Effrazione al Caffè Marini: simbolo di un degrado per cui ancora non si trovano soluzioni
Da settimane il dehor del noto locale a fianco del teatro, chiuso da tempo, era diventato "alloggio" di persone senza fissa dimora. Mercoledì 6 giugno (o uno dei giorni precedenti) qualcuno ha forzato la porta ed è entrato all'interno del locale. Un anno fa Salvini, proprio ai giardini pubblici, stigmatizzava episodi simili all'ex Zerbino
Da settimane il dehor del noto locale a fianco del teatro, chiuso da tempo, era diventato "alloggio" di persone senza fissa dimora. Mercoledì 6 giugno (o uno dei giorni precedenti) qualcuno ha forzato la porta ed è entrato all'interno del locale. Un anno fa Salvini, proprio ai giardini pubblici, stigmatizzava episodi simili all'ex Zerbino
ALESSANDRIA – Sono entrati forzando la porta d’ingresso e hanno bivaccato all’interno del locale, a due passi dalle sale del teatro (che solo per fortuna non hanno subito danni, trovandosi di fatto attaccate ai locali presi di mira) e nel cuore dei giardini pubblici e di piazza Garibaldi.

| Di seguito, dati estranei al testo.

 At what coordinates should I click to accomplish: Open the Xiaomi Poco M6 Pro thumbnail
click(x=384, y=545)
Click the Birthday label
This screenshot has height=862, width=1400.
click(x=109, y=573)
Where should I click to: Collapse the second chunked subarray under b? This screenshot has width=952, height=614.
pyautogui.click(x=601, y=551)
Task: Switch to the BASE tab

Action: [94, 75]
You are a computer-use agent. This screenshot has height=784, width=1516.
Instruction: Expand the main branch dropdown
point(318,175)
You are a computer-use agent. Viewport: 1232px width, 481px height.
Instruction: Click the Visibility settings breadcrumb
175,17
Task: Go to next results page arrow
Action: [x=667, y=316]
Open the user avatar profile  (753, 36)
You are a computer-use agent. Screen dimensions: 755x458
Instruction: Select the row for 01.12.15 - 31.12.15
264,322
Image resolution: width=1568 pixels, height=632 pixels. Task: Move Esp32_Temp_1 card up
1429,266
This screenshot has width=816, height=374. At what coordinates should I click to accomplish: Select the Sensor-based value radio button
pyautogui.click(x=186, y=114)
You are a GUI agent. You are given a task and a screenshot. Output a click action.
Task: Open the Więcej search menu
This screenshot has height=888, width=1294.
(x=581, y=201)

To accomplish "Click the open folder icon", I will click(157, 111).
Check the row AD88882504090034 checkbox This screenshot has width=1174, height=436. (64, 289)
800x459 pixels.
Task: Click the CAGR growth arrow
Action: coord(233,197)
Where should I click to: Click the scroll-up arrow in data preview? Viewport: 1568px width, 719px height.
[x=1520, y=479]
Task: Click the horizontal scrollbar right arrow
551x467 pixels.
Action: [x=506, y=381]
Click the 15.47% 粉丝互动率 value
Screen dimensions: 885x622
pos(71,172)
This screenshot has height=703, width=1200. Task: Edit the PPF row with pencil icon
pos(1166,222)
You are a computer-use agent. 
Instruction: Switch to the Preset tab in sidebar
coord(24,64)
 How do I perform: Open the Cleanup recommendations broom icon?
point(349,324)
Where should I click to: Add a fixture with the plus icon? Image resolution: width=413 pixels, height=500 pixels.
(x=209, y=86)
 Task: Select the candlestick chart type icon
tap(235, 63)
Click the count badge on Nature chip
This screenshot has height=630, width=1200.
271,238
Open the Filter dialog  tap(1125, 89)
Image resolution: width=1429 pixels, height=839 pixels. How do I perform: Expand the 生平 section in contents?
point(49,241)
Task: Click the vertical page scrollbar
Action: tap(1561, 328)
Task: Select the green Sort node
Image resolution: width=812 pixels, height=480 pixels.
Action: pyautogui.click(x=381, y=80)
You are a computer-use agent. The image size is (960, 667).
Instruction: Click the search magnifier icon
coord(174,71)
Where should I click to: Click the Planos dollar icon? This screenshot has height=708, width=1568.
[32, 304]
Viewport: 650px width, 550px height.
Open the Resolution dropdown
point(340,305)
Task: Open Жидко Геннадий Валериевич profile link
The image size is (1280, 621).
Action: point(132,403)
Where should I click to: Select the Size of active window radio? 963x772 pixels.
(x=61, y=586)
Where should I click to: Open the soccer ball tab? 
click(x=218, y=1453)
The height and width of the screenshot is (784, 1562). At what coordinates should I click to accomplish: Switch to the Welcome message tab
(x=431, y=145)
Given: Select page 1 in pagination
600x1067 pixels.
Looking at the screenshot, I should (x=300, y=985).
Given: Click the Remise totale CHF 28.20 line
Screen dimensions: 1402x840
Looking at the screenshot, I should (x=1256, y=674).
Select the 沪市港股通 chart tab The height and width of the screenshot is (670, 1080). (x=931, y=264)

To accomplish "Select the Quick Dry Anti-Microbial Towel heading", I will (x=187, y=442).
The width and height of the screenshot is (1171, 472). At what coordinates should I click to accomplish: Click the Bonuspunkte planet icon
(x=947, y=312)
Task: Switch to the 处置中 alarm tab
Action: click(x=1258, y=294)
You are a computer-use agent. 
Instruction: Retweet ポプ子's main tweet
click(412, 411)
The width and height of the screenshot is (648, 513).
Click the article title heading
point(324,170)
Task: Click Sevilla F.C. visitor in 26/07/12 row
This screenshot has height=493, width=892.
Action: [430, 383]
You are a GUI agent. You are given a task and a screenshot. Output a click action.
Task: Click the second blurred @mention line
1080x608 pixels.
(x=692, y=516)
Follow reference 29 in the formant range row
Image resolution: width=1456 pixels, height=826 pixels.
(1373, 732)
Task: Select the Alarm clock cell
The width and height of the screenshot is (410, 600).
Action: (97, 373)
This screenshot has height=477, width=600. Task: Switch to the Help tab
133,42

Quella che raccontiamo è purtroppo una storia di degrado annunciata, poiché da settimane giravano foto e segnalazioni circa la situazione all’esterno dell’ex Caffé Marini, il celebre bar a fianco del Teatro Comunale, ormai chiuso di tempo.
Da settimane infatti c’erano foto che dimostravano la presenza di persone senza fissa dimora che dormivano nel dehor esterno al bar, dei rifiuti che si accumulavano in zona, dell’incuria che interessava l’intera area.

Le Forze dell’Ordine non hanno trovato nessuno nei locali in quel momento, ma alcuni danneggiamenti, rifiuti ed eventi segni di scasso.
Se è vero che fare la guerra a chi è tanto in difficoltà da cercare riparo in strada o in luoghi abbandonati non può essere una soluzione al problema, è pur vero che proprio sulla tolleranza zero a episodi di degrado di questo tipo si è fondata la campagna elettorale del sindaco Gianfraco Cuttica di Revigliasco che, proprio ai Giardini Pubblici, a giugno 2017 mostrava insieme a Matteo Salvini, in una diretta Facebook che vi riproponiamo, il degrado dell’ex Zerbino, stigmatizzando come vi fosse qualcuno che vi bivaccasse all’interno.
Oggi la medesima situazione si ripete al Caffé Marini, ed è servito un intervento della Questura per arginare il problema.